#### Record set ####
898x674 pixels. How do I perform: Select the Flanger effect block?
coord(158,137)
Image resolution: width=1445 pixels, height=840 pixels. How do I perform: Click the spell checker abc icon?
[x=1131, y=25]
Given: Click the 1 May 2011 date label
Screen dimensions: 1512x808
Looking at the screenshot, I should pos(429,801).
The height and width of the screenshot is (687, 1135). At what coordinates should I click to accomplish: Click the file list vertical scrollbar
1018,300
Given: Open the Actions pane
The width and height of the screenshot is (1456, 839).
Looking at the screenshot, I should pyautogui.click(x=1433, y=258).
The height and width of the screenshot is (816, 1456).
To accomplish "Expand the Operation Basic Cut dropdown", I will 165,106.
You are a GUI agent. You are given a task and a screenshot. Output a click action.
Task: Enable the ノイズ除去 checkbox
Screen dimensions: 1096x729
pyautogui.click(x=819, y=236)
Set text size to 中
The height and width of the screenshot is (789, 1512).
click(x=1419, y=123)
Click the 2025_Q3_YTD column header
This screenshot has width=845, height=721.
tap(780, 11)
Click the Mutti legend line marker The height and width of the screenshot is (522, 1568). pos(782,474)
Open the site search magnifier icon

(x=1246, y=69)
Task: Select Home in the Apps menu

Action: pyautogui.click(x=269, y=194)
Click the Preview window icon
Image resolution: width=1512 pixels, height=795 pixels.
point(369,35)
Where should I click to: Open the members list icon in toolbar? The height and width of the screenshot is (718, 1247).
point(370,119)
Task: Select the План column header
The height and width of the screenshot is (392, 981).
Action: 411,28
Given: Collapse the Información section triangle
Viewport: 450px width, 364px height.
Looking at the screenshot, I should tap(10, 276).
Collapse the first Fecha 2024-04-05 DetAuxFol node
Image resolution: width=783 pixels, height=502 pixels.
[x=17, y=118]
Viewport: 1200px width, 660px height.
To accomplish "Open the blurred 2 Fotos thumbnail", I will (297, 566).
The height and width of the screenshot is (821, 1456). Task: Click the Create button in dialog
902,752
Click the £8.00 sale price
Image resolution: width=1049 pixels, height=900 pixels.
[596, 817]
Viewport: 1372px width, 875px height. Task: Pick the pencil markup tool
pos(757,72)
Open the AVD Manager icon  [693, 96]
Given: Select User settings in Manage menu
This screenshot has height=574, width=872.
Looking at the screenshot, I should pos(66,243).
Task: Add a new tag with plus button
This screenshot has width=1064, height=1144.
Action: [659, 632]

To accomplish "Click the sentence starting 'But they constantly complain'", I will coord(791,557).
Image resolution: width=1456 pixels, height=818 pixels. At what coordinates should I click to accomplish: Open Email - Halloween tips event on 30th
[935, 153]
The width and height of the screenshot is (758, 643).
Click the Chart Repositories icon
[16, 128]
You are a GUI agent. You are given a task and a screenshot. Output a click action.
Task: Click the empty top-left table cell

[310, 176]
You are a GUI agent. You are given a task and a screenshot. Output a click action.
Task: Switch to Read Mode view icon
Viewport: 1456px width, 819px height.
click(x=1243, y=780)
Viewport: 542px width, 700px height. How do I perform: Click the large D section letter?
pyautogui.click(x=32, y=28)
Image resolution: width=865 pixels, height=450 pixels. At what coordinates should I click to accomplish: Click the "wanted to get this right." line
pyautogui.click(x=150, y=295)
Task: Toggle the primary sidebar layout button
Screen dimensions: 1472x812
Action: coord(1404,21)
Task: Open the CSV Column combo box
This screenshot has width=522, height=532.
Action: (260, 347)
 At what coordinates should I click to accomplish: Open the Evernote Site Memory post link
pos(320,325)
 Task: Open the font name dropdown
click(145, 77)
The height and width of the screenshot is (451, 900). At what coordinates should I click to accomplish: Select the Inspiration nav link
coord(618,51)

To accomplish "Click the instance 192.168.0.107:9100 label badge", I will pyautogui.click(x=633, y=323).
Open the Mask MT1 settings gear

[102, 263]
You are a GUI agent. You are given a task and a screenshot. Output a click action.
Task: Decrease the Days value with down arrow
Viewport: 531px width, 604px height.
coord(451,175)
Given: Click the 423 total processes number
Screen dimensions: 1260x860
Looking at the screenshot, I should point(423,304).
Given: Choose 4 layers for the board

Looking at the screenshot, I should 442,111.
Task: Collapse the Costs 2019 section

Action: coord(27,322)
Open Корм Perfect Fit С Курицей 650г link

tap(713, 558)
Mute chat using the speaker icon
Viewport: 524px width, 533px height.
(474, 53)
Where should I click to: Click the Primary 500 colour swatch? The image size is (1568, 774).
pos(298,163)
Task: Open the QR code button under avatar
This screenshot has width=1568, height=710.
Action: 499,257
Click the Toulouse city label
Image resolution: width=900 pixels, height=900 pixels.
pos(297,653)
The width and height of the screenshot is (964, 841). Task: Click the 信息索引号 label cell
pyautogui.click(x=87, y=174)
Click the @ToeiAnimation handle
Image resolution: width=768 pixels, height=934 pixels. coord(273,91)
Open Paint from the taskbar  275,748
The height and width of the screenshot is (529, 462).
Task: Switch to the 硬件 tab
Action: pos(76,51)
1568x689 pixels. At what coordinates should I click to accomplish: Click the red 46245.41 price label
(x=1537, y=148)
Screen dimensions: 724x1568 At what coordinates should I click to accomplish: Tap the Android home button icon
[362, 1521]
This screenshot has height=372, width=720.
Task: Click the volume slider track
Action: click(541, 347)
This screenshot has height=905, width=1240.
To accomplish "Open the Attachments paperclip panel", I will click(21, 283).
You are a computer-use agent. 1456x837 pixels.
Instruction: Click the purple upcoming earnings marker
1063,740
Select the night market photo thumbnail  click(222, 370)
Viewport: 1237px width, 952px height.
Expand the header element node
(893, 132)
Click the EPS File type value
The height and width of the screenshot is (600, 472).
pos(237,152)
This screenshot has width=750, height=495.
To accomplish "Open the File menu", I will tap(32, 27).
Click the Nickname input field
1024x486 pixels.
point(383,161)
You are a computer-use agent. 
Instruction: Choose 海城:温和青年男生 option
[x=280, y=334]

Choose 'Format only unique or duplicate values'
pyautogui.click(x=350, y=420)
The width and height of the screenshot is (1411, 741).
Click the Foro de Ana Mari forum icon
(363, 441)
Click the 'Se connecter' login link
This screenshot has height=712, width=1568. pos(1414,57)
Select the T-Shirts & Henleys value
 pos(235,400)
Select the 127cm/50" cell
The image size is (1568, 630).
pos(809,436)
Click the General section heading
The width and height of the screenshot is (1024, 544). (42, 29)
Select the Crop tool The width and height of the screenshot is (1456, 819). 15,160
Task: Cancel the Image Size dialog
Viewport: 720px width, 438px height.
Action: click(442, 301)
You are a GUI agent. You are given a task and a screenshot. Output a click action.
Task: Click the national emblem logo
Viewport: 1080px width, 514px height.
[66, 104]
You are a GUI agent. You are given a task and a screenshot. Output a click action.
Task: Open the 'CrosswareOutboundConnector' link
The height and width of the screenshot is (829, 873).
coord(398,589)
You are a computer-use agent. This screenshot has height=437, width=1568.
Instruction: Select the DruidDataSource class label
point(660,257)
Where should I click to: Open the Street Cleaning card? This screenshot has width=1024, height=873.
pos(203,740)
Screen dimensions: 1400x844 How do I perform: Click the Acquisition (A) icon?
####
Copy every one of the rows above, word for word.

> _Complete output_
898x674 pixels. How do I perform: Select the Flanger effect block?
coord(158,137)
Image resolution: width=1445 pixels, height=840 pixels. How do I perform: Click the spell checker abc icon?
[x=1131, y=25]
Given: Click the 1 May 2011 date label
Screen dimensions: 1512x808
Looking at the screenshot, I should pos(429,801).
The height and width of the screenshot is (687, 1135). At what coordinates should I click to accomplish: Click the file list vertical scrollbar
1018,300
Given: Open the Actions pane
The width and height of the screenshot is (1456, 839).
Looking at the screenshot, I should pyautogui.click(x=1433, y=258).
The height and width of the screenshot is (816, 1456).
To accomplish "Expand the Operation Basic Cut dropdown", I will 165,106.
You are a GUI agent. You are given a task and a screenshot. Output a click action.
Task: Enable the ノイズ除去 checkbox
Screen dimensions: 1096x729
pyautogui.click(x=819, y=236)
Set text size to 中
The height and width of the screenshot is (789, 1512).
click(x=1419, y=123)
Click the 2025_Q3_YTD column header
This screenshot has width=845, height=721.
tap(780, 11)
Click the Mutti legend line marker The height and width of the screenshot is (522, 1568). pos(782,474)
Open the site search magnifier icon

(x=1246, y=69)
Task: Select Home in the Apps menu

Action: pyautogui.click(x=269, y=194)
Click the Preview window icon
Image resolution: width=1512 pixels, height=795 pixels.
point(369,35)
Where should I click to: Open the members list icon in toolbar? The height and width of the screenshot is (718, 1247).
point(370,119)
Task: Select the План column header
The height and width of the screenshot is (392, 981).
Action: 411,28
Given: Collapse the Información section triangle
Viewport: 450px width, 364px height.
Looking at the screenshot, I should tap(10, 276).
Collapse the first Fecha 2024-04-05 DetAuxFol node
Image resolution: width=783 pixels, height=502 pixels.
[x=17, y=118]
Viewport: 1200px width, 660px height.
To accomplish "Open the blurred 2 Fotos thumbnail", I will (297, 566).
The height and width of the screenshot is (821, 1456). Task: Click the Create button in dialog
902,752
Click the £8.00 sale price
Image resolution: width=1049 pixels, height=900 pixels.
[596, 817]
Viewport: 1372px width, 875px height. Task: Pick the pencil markup tool
pos(757,72)
Open the AVD Manager icon  [693, 96]
Given: Select User settings in Manage menu
This screenshot has height=574, width=872.
Looking at the screenshot, I should pos(66,243).
Task: Add a new tag with plus button
This screenshot has width=1064, height=1144.
Action: [659, 632]

To accomplish "Click the sentence starting 'But they constantly complain'", I will coord(791,557).
Image resolution: width=1456 pixels, height=818 pixels. At what coordinates should I click to accomplish: Open Email - Halloween tips event on 30th
[935, 153]
The width and height of the screenshot is (758, 643).
Click the Chart Repositories icon
[16, 128]
You are a GUI agent. You are given a task and a screenshot. Output a click action.
Task: Click the empty top-left table cell

[310, 176]
You are a GUI agent. You are given a task and a screenshot. Output a click action.
Task: Switch to Read Mode view icon
Viewport: 1456px width, 819px height.
click(x=1243, y=780)
Viewport: 542px width, 700px height. How do I perform: Click the large D section letter?
pyautogui.click(x=32, y=28)
Image resolution: width=865 pixels, height=450 pixels. At what coordinates should I click to accomplish: Click the "wanted to get this right." line
pyautogui.click(x=150, y=295)
Task: Toggle the primary sidebar layout button
Screen dimensions: 1472x812
Action: coord(1404,21)
Task: Open the CSV Column combo box
This screenshot has width=522, height=532.
Action: (260, 347)
 At what coordinates should I click to accomplish: Open the Evernote Site Memory post link
pos(320,325)
 Task: Open the font name dropdown
click(145, 77)
The height and width of the screenshot is (451, 900). At what coordinates should I click to accomplish: Select the Inspiration nav link
coord(618,51)

To accomplish "Click the instance 192.168.0.107:9100 label badge", I will pyautogui.click(x=633, y=323).
Open the Mask MT1 settings gear

[102, 263]
You are a GUI agent. You are given a task and a screenshot. Output a click action.
Task: Decrease the Days value with down arrow
Viewport: 531px width, 604px height.
coord(451,175)
Given: Click the 423 total processes number
Screen dimensions: 1260x860
Looking at the screenshot, I should point(423,304).
Given: Choose 4 layers for the board

Looking at the screenshot, I should 442,111.
Task: Collapse the Costs 2019 section

Action: coord(27,322)
Open Корм Perfect Fit С Курицей 650г link

tap(713, 558)
Mute chat using the speaker icon
Viewport: 524px width, 533px height.
(474, 53)
Where should I click to: Click the Primary 500 colour swatch? The image size is (1568, 774).
pos(298,163)
Task: Open the QR code button under avatar
This screenshot has width=1568, height=710.
Action: 499,257
Click the Toulouse city label
Image resolution: width=900 pixels, height=900 pixels.
pos(297,653)
The width and height of the screenshot is (964, 841). Task: Click the 信息索引号 label cell
pyautogui.click(x=87, y=174)
Click the @ToeiAnimation handle
Image resolution: width=768 pixels, height=934 pixels. coord(273,91)
Open Paint from the taskbar  275,748
The height and width of the screenshot is (529, 462).
Task: Switch to the 硬件 tab
Action: pos(76,51)
1568x689 pixels. At what coordinates should I click to accomplish: Click the red 46245.41 price label
(x=1537, y=148)
Screen dimensions: 724x1568 At what coordinates should I click to accomplish: Tap the Android home button icon
[362, 1521]
This screenshot has height=372, width=720.
Task: Click the volume slider track
Action: click(541, 347)
This screenshot has height=905, width=1240.
To accomplish "Open the Attachments paperclip panel", I will click(21, 283).
You are a computer-use agent. 1456x837 pixels.
Instruction: Click the purple upcoming earnings marker
1063,740
Select the night market photo thumbnail  click(222, 370)
Viewport: 1237px width, 952px height.
Expand the header element node
(893, 132)
Click the EPS File type value
The height and width of the screenshot is (600, 472).
pos(237,152)
This screenshot has width=750, height=495.
To accomplish "Open the File menu", I will tap(32, 27).
Click the Nickname input field
1024x486 pixels.
point(383,161)
You are a computer-use agent. 
Instruction: Choose 海城:温和青年男生 option
[x=280, y=334]

Choose 'Format only unique or duplicate values'
pyautogui.click(x=350, y=420)
The width and height of the screenshot is (1411, 741).
Click the Foro de Ana Mari forum icon
(363, 441)
Click the 'Se connecter' login link
This screenshot has height=712, width=1568. pos(1414,57)
Select the T-Shirts & Henleys value
 pos(235,400)
Select the 127cm/50" cell
The image size is (1568, 630).
pos(809,436)
Click the General section heading
The width and height of the screenshot is (1024, 544). (42, 29)
Select the Crop tool The width and height of the screenshot is (1456, 819). 15,160
Task: Cancel the Image Size dialog
Viewport: 720px width, 438px height.
Action: click(442, 301)
You are a GUI agent. You are given a task and a screenshot. Output a click action.
Task: Click the national emblem logo
Viewport: 1080px width, 514px height.
[66, 104]
You are a GUI agent. You are given a task and a screenshot. Output a click action.
Task: Open the 'CrosswareOutboundConnector' link
The height and width of the screenshot is (829, 873).
coord(398,589)
You are a computer-use agent. This screenshot has height=437, width=1568.
Instruction: Select the DruidDataSource class label
point(660,257)
Where should I click to: Open the Street Cleaning card? This screenshot has width=1024, height=873.
pos(203,740)
Screen dimensions: 1400x844 How do I perform: Click the Acquisition (A) icon?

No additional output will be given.